For those following us, you can no longer get a Testamonium at the Opera Romana Pellegrinaggi. [edited to add: we found out that this is not true. We went there on Saturday and several ladies behind the counter said that they no longer issue testamoniums there but we happened to stop by again on Monday and there they were, handing out the testamoniums to two Italian pilgrims so we got ours too. I haven’t a clue what happened on Saturday]. We will try on Monday at the Uffici della Canonical di San Pietro. It is only opened in the mornings and not on Sundays or Wednesdays.
Arrival at St. Peter’s Square is not arriving like arriving at Santiago de Compostela by any stretch of the imagination. There were thousands of tourists and a handful of pilgrims today, the opposite of the ratio in Santiago. We expected this but the hawkers, street performers, unofficial guides offering their services, etc. were all a pain anyway. We just aimed for a quiet corner of the barricaded piazza and enjoyed the view and the moment. We walked 846km from Vercelli to Rome. That’s a decent accomplishment for us.
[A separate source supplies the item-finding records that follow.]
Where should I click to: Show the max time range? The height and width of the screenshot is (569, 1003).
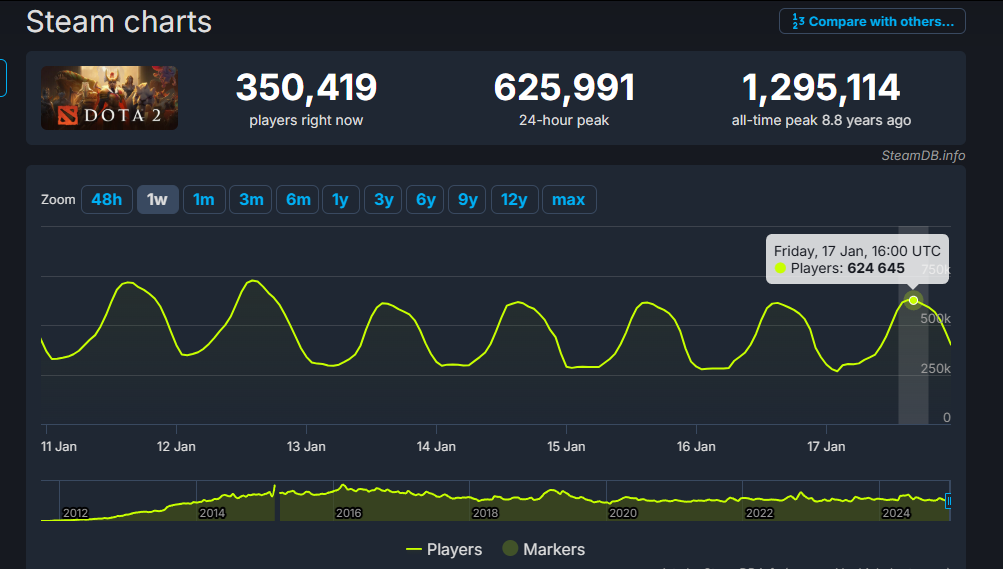click(x=568, y=199)
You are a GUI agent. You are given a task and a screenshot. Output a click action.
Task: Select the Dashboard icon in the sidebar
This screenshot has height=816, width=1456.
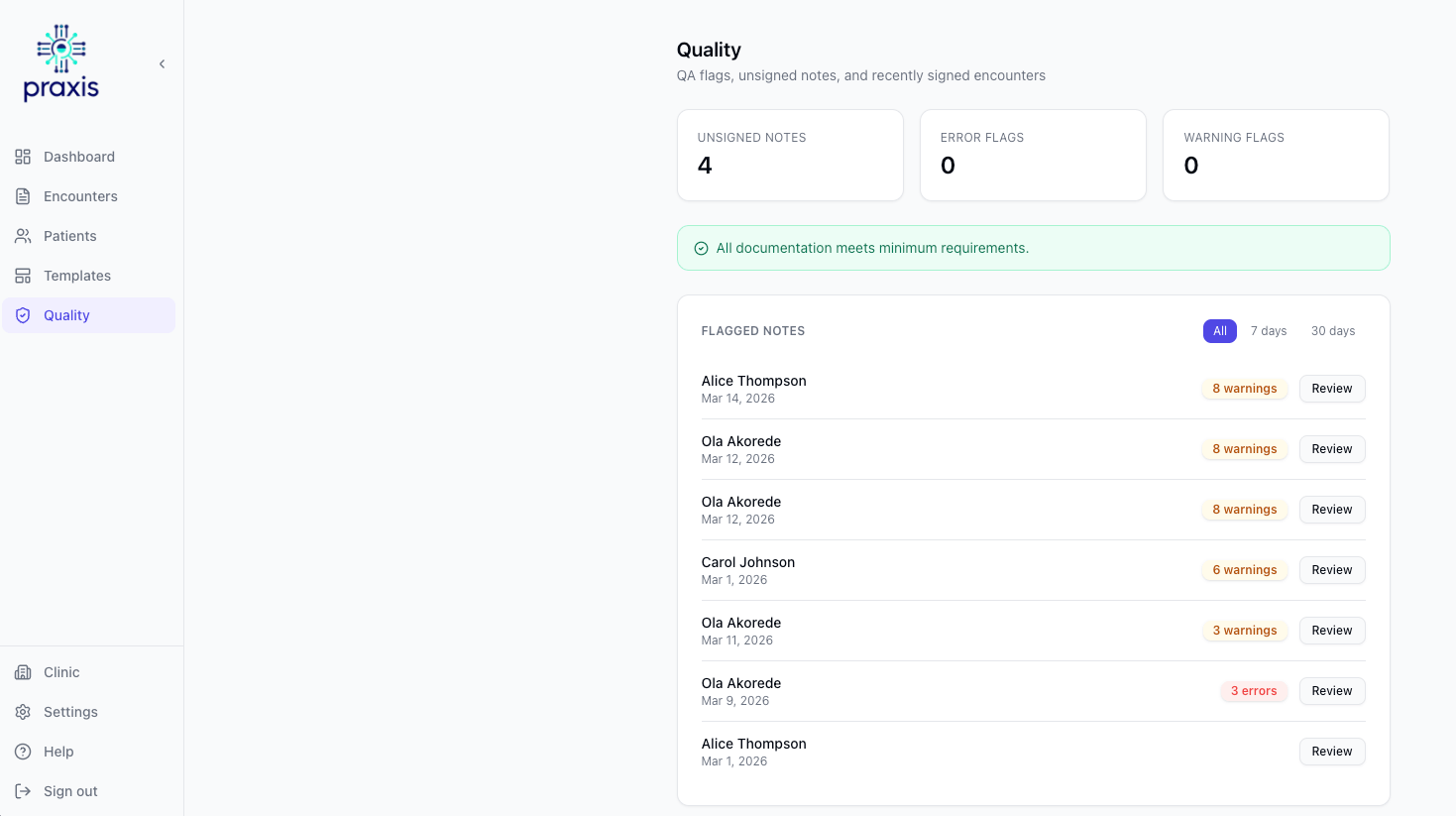point(22,157)
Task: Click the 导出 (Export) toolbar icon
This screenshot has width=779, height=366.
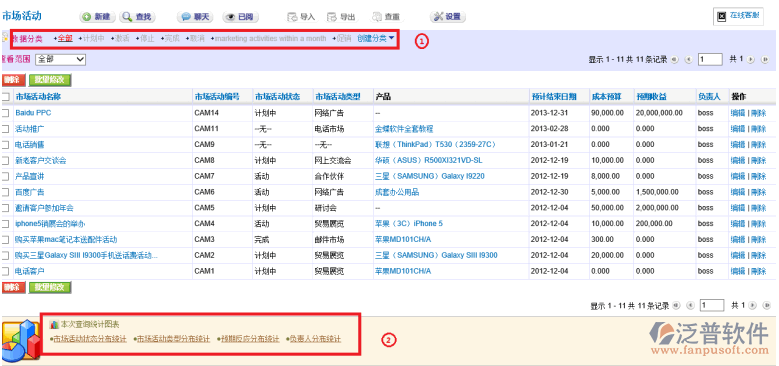Action: tap(341, 17)
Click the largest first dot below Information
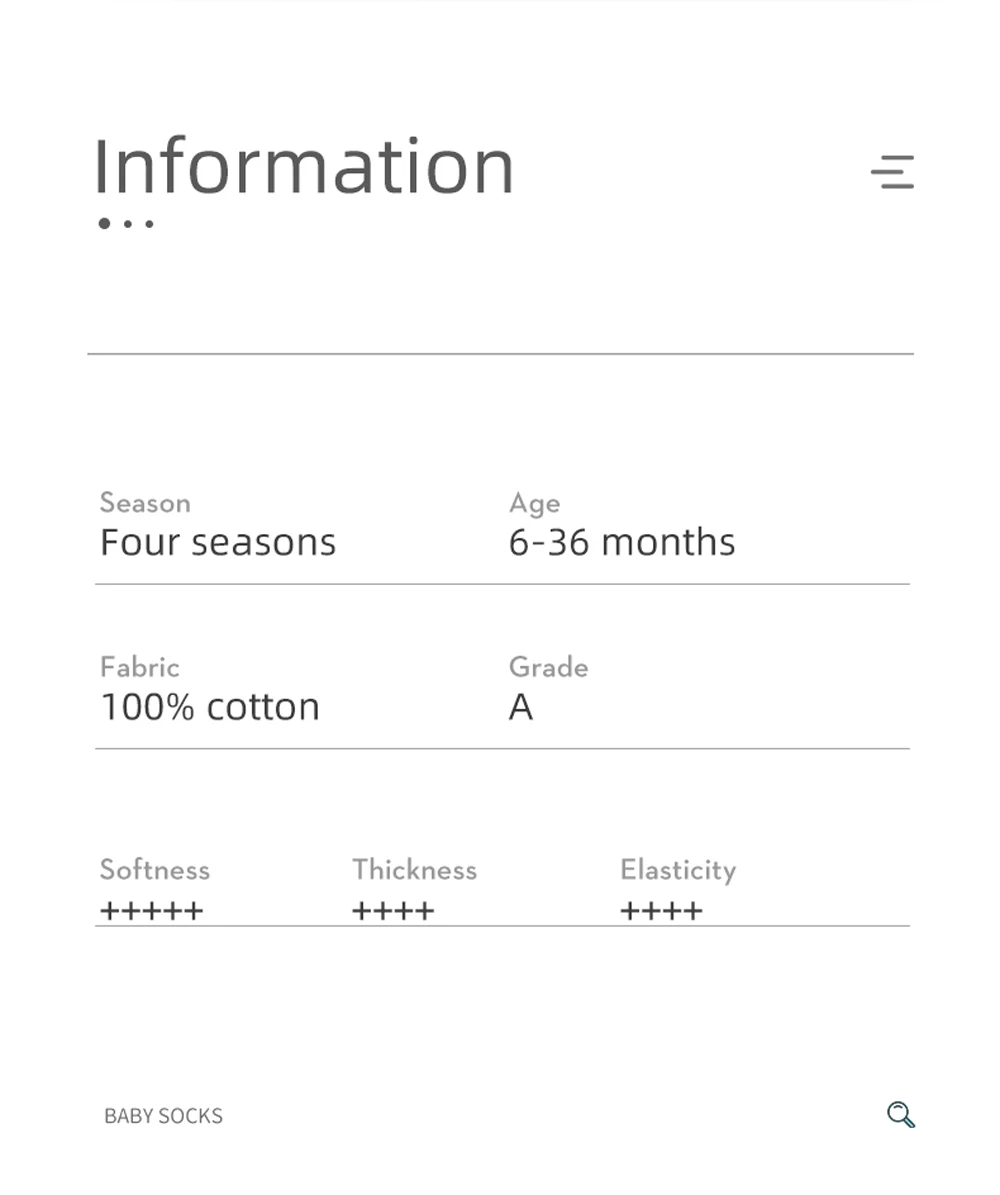Viewport: 1000px width, 1195px height. coord(104,223)
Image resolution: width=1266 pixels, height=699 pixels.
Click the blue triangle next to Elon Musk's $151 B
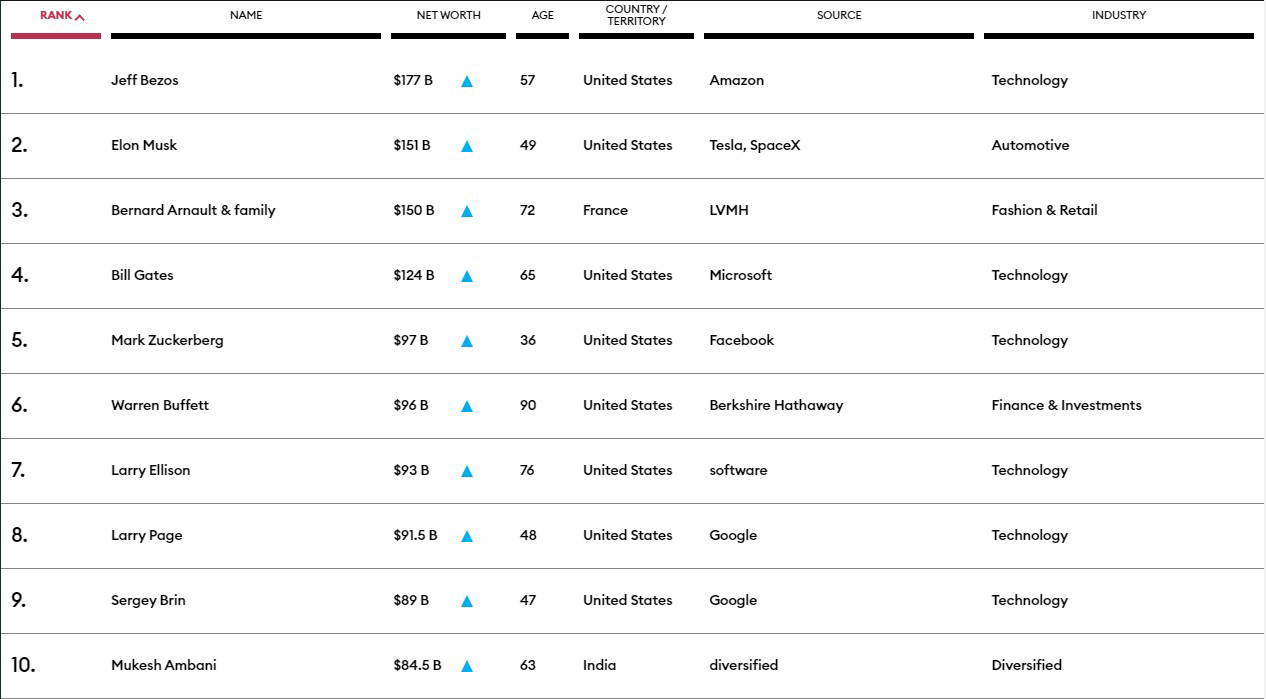466,146

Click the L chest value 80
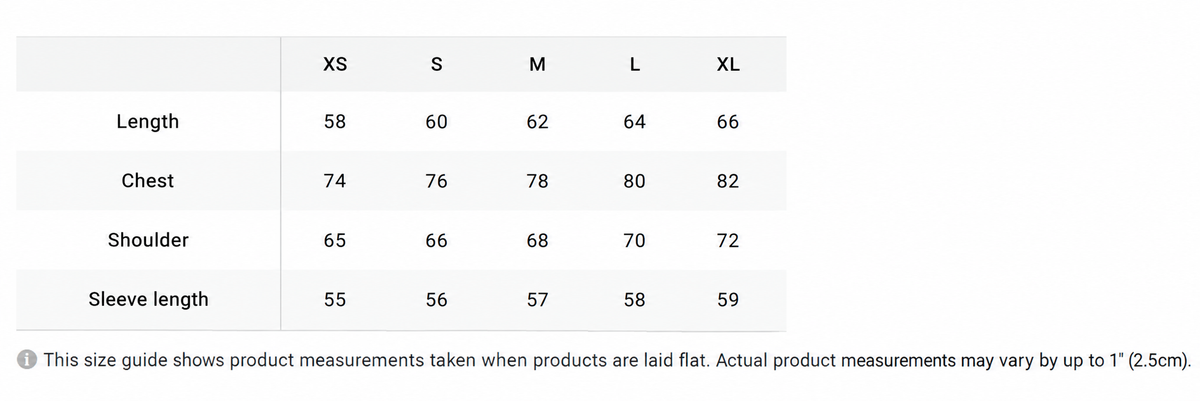click(634, 181)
My boots are well and truly done. They are being retired after this walk. May they rest in peace.
By the way, we really know we are in a big city again and it’s been an exciting few hours. We were walking out the hotel door earlier today when immediately next to us, a drunk shoplifter was being wrestled to the ground. An hour or two later, we were sitting outside a restaurant when a large explosion happened nearby. I jumped up and found a family of four and another driver crawling out of cars that were badly damaged in an accident 20m away. After figuring out that all were physically fine, I just directed traffic for a while. I must have been a traffic cop in a previous life. We have also had to put up with all the usual tourist-town scams and prices in restaurants but we’re dealing with it.
We have several more days in Rome. Tomorrow we copped some tickets to the Papal Mass and Angelus in St. Peter’s Square and we will take in the Basilica, Sistine Chapel and Vatican museums on Monday. Tuesday we have an appointment to go through the Holy Door, only open this year through the instructions of Pope Francis during this special Holy Year of Mercy. There is much more of Rome to explore after that. We have lots and lots of prayers to say for every person who I promised along the way as well as family and friends, those who have supported and encouraged us through the blog and Facebook, the people who helped us with advice on the trails, in forums or their own blogs, the friends we met among our fellow pilgrims and several guardian angels, particularly one farmer outside of Mortara.
Peace and love to y’all.
The barricades are up for tomorrow’s mass.